→ REQUIRED ACTION:
Take the data below. Output it exactly from its first line through the line containing "Octavio Pineda (71, 1244)".

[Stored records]
╔══

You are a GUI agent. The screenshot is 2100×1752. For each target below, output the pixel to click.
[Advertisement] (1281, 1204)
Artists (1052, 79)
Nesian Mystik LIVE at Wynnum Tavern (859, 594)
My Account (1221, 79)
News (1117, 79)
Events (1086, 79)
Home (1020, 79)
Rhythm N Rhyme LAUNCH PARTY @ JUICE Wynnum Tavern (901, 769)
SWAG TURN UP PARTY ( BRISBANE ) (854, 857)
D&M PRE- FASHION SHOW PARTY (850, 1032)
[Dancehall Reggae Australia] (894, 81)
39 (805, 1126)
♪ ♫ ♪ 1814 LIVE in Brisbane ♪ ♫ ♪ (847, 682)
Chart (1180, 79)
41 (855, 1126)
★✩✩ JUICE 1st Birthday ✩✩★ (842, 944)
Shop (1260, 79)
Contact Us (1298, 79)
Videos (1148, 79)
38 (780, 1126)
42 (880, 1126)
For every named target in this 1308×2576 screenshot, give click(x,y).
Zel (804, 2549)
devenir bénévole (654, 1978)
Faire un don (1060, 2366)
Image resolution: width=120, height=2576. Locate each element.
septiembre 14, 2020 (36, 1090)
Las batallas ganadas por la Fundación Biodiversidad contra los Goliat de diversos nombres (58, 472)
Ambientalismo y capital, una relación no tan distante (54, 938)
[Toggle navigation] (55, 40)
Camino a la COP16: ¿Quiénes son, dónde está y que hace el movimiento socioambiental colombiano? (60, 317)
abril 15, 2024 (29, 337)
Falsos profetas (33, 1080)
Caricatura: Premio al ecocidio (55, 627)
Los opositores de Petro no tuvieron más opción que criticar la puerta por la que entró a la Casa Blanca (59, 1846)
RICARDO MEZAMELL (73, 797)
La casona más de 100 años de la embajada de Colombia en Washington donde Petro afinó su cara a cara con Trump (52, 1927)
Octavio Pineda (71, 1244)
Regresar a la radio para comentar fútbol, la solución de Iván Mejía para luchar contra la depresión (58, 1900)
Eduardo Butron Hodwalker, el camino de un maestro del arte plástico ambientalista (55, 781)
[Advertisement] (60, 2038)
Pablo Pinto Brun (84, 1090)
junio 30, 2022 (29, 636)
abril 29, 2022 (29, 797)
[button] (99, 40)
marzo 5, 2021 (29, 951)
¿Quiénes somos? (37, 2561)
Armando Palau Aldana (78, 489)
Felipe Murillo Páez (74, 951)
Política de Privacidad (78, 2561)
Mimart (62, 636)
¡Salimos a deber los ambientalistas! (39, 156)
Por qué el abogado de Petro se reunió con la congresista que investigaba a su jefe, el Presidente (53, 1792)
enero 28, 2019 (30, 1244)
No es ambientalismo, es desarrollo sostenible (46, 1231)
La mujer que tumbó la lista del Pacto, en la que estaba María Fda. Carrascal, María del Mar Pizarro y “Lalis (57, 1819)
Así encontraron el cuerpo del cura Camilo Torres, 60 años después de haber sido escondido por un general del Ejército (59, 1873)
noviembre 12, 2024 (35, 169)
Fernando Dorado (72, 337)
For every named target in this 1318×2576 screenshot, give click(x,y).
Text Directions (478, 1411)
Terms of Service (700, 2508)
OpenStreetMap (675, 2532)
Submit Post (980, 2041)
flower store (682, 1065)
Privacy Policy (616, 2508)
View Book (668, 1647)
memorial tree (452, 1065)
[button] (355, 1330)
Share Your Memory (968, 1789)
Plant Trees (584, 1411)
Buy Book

╚══

→ EXERCISE ANSWER:
You are a GUI agent. The screenshot is 2100×1752. For each target below, output the pixel to click.
[Advertisement] (1281, 1204)
Artists (1052, 79)
Nesian Mystik LIVE at Wynnum Tavern (859, 594)
My Account (1221, 79)
News (1117, 79)
Events (1086, 79)
Home (1020, 79)
Rhythm N Rhyme LAUNCH PARTY @ JUICE Wynnum Tavern (901, 769)
SWAG TURN UP PARTY ( BRISBANE ) (854, 857)
D&M PRE- FASHION SHOW PARTY (850, 1032)
[Dancehall Reggae Australia] (894, 81)
39 (805, 1126)
♪ ♫ ♪ 1814 LIVE in Brisbane ♪ ♫ ♪ (847, 682)
Chart (1180, 79)
41 (855, 1126)
★✩✩ JUICE 1st Birthday ✩✩★ (842, 944)
Shop (1260, 79)
Contact Us (1298, 79)
Videos (1148, 79)
38 (780, 1126)
42 (880, 1126)
For every named target in this 1308×2576 screenshot, give click(x,y).
Zel (804, 2549)
devenir bénévole (654, 1978)
Faire un don (1060, 2366)
Image resolution: width=120, height=2576. Locate each element.
septiembre 14, 2020 (36, 1090)
Las batallas ganadas por la Fundación Biodiversidad contra los Goliat de diversos nombres (58, 472)
Ambientalismo y capital, una relación no tan distante (54, 938)
[Toggle navigation] (55, 40)
Camino a la COP16: ¿Quiénes son, dónde está y que hace el movimiento socioambiental colombiano? (60, 317)
abril 15, 2024 (29, 337)
Falsos profetas (33, 1080)
Caricatura: Premio al ecocidio (55, 627)
Los opositores de Petro no tuvieron más opción que criticar la puerta por la que entró a la Casa Blanca (59, 1846)
RICARDO MEZAMELL (73, 797)
La casona más de 100 años de la embajada de Colombia en Washington donde Petro afinó su cara a cara con Trump (52, 1927)
Octavio Pineda (71, 1244)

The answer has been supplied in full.